■ WORK REQUEST
In your copy, include every record exactly and no pictures.

■ TASK INPUT
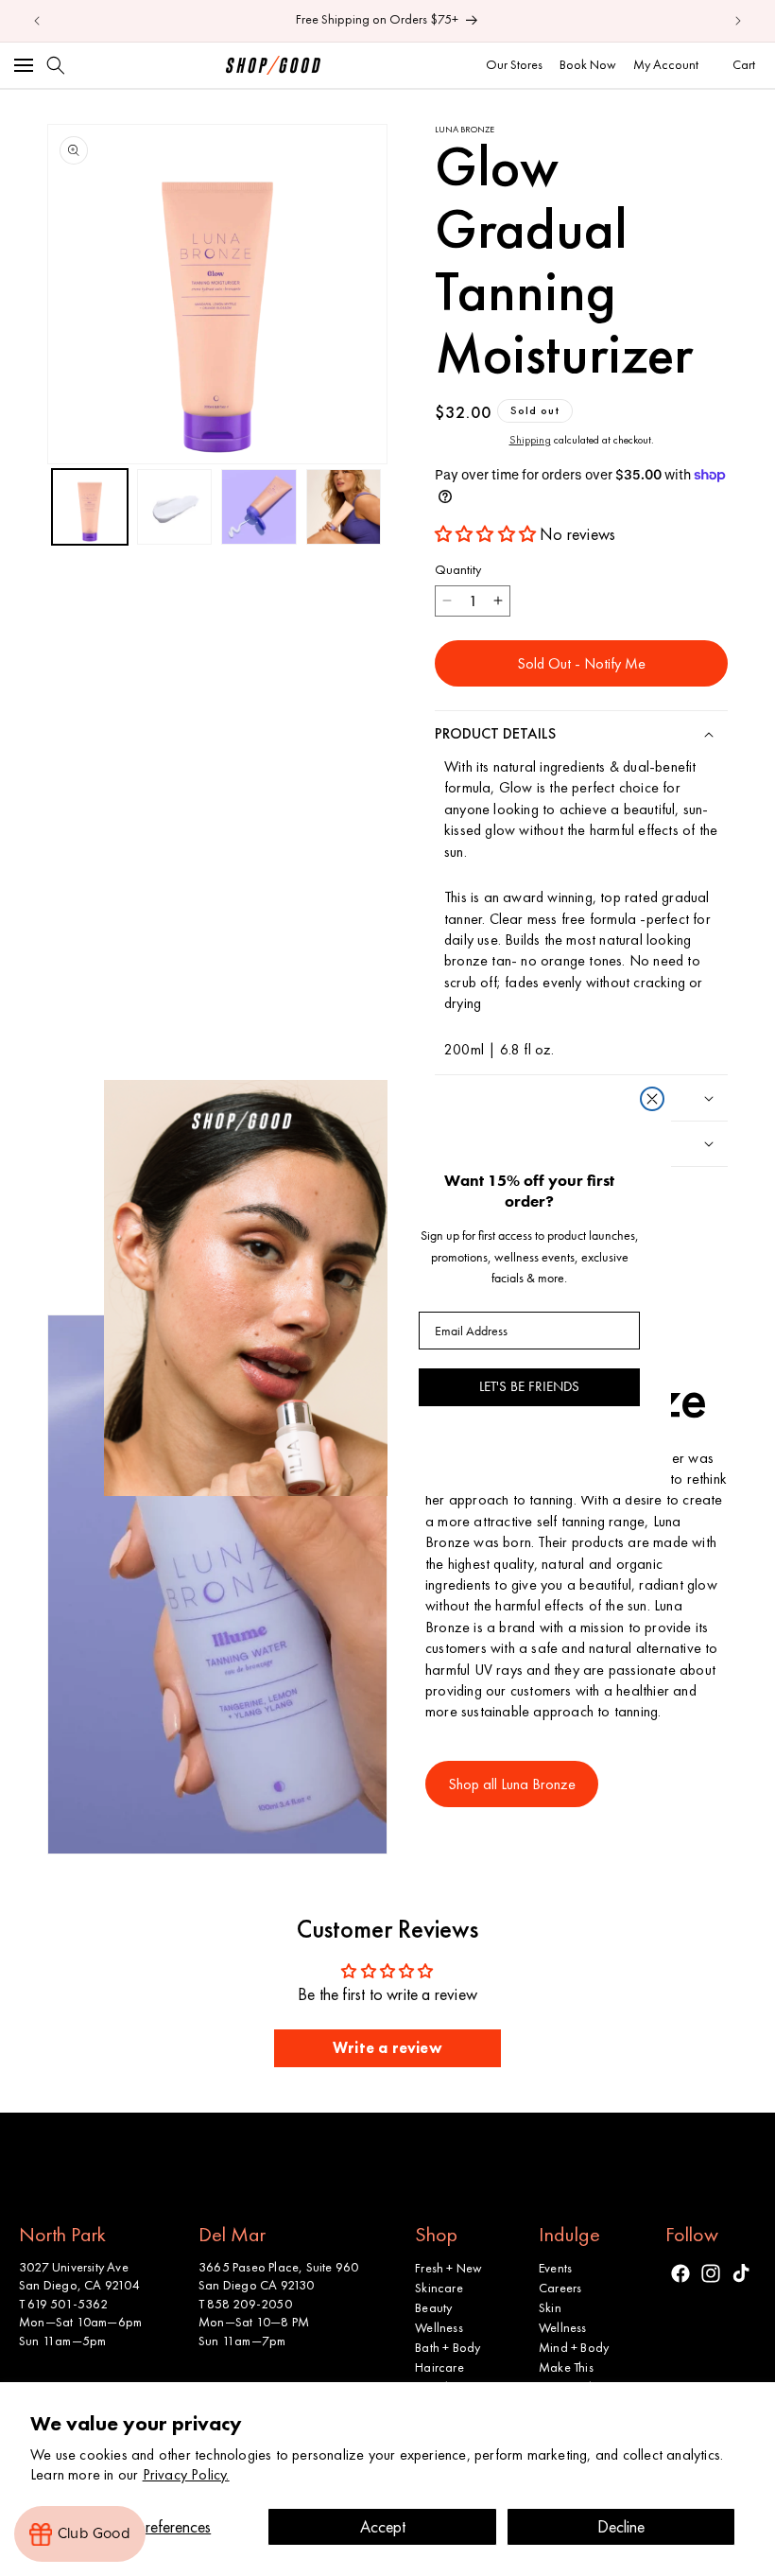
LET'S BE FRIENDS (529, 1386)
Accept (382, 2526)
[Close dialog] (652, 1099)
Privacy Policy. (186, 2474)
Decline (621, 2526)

■ RESULT FOR THIS TASK
LET'S BE FRIENDS (529, 1386)
Accept (382, 2526)
[Close dialog] (652, 1099)
Privacy Policy. (186, 2474)
Decline (621, 2526)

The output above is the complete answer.